« Il n’y a pas d’éducation sans autorité, ni sans confiance ». Cette affirmation de Laurence Cornu ouvre le nouveau numéro de la Revue internationale d’éducation de Sèvres (n°72) qui réunit « Confiance, éducation et autorité ». Pourtant la problématique de la confiance ne se pose pas dans les mêmes termes dans la dizaine de pays étudiés par la revue du CIEP. Particulièrement criante en France, la crise de confiance envers l’Ecole appelle des réponses variées et peut-être pas uniquement pédagogiques…
« Chaque pays se confronte à la crise de l’autorité ainsi qu’aux défauts de confiance », écrit Laurence Cornu (université de Tours) qui a coordonné le numéro. « On voit à quel point le champ pédagogique n’est pas indépendant du social, du politique et de ses événements, à quel point la confiance y est tributaire de ses épreuves contemporaines ».
Les bases pédagogiques de la confiance
Mais dans son introduction, Laurence Cornu pose surtout la question en termes politiques et pédagogiques. « La difficulté de l’éducation démocratique est qu’elle doit concilier le respect des droits et libertés reconnus aux enfants avec le devoir de les protéger dans leurs droits créances », écrit-elle.

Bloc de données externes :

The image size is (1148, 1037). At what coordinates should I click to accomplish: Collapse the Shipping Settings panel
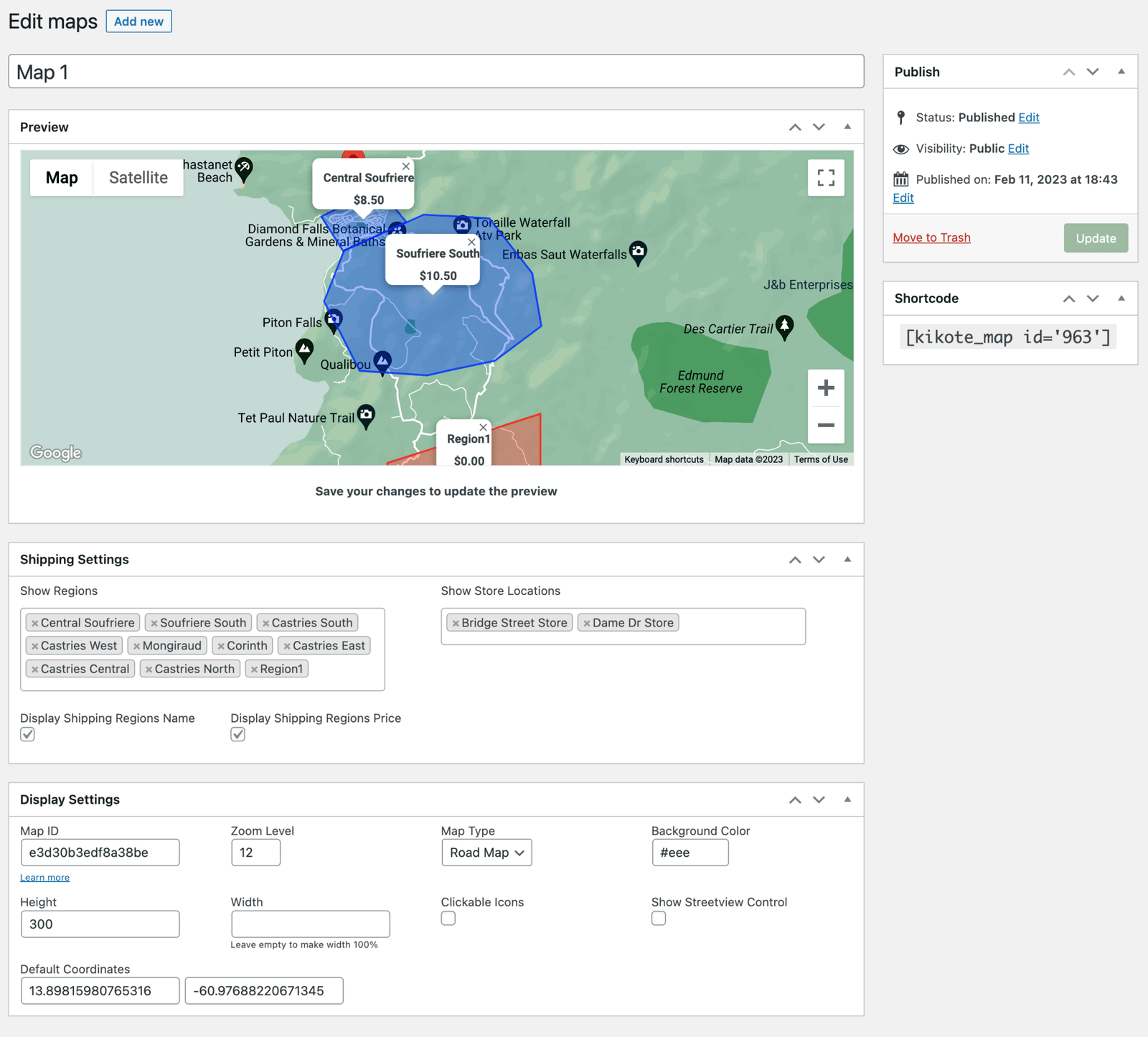(847, 560)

Il revient à Denis Meuret de traiter du cas français. Et il le fait d’une façon originale en posant d’abord la nécessité et même la rentabilité de la confiance dans une démocratie. « Le déficit de confiance réduit significativement le revenu par habitant », rappelle t-il en citant Algan et Cahuc. Pour l’Ecole il observe la même « rentabilité » pédagogique quand les maitres et els élèves se font confiance.
Pour autant plusieurs enquêtes OCDE (PIAAC, TALIS) montrent que le système éducatif français entretient beaucoup moins sur la confiance que ceux d’Amérique du Nord. Ainsi seulement la moitié des élèves français jugent que leur professeur s’intéresse à l’apprentissage de tous les élèves (contre 69% aux Etats-Unis). Seulement 67% trouvent que le professeur maintient l’ordre en classe (contre 82%). 66% des élèves français se disent traités avec justice (contre 87%). Il trace ainsi les bases d’une pédagogie de la confiance.

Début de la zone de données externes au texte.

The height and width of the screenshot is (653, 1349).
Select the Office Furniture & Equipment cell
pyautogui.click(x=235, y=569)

Marchandisation et confiance
Une dizaine d’autres pays font l’objet d’articles. La Finlande clôt le numéro sur l’exemple d’un pays où la confiance est une valeur clé d’un système éducatif qui attache beaucoup d’importance au climat scolaire. Un article particulièrement intéressant montre comment la marchandisation de l’école pourrit la confiance au Cambodge, les enseignants finissant les programmes en vendant des leçons particulières pour vivre. Au Bénin c’est la tradition de l’école coloniale, avec ses violences et ses abus, qui résiste à l’évolution de la société. Mais la revue traite aussi de la Nouvelle Zélande, du Portugal, du Chili, de l’Angleterre et du Brésil. Elle propose ainsi un large panorama.
Du coup on en regrette davantage l’absence d’une approche sociologique sur le cas français. L’article de Denis Meuret est de grande qualité. Mais quand même. La France est le pays de la Journée du refus de l’école. C’est celui d’un système éducatif dont les inégalités sont quasi quotidiennement dénoncées. Ajoutons que c’est apparemment celui qui a le plus besoin de construire une nouvelle alliance entre parents, élèves, enseignants et institution.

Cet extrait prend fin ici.